YOUR INSTRUCTIONS | In the listing below, find each line that holds "Select" and list it.
Top of SUPPLIED DATA
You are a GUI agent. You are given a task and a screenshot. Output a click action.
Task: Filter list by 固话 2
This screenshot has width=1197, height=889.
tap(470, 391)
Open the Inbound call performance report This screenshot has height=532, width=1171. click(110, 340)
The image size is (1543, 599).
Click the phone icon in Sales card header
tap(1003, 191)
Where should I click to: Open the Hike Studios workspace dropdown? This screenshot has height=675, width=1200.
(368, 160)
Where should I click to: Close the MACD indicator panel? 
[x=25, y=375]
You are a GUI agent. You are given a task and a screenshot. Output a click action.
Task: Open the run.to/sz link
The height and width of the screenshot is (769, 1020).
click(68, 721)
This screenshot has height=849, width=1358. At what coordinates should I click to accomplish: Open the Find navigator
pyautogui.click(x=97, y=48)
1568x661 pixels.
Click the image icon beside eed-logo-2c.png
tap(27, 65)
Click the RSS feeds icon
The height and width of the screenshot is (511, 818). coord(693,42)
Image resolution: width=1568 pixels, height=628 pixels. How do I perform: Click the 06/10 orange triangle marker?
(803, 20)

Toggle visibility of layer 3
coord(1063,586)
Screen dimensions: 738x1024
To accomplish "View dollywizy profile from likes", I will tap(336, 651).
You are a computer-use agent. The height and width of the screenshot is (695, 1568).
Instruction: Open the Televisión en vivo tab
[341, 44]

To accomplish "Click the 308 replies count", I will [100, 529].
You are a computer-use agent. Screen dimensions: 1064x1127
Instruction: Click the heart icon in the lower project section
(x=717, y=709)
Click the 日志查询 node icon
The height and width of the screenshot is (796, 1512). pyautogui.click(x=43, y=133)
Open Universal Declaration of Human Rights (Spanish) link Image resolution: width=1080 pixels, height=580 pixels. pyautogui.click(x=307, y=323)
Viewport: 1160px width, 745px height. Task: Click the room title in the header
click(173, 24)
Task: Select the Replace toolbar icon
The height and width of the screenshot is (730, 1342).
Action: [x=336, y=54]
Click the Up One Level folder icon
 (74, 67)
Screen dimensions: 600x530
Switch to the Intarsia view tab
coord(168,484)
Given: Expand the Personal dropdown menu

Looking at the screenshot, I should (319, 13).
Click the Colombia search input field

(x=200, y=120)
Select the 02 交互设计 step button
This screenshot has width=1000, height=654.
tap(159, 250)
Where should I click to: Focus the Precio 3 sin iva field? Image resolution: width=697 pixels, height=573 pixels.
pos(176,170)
Bottom of SUPPLIED DATA
SOLUTION |
Task: Select the Replace toolbar icon
Select the 02 交互设计 step button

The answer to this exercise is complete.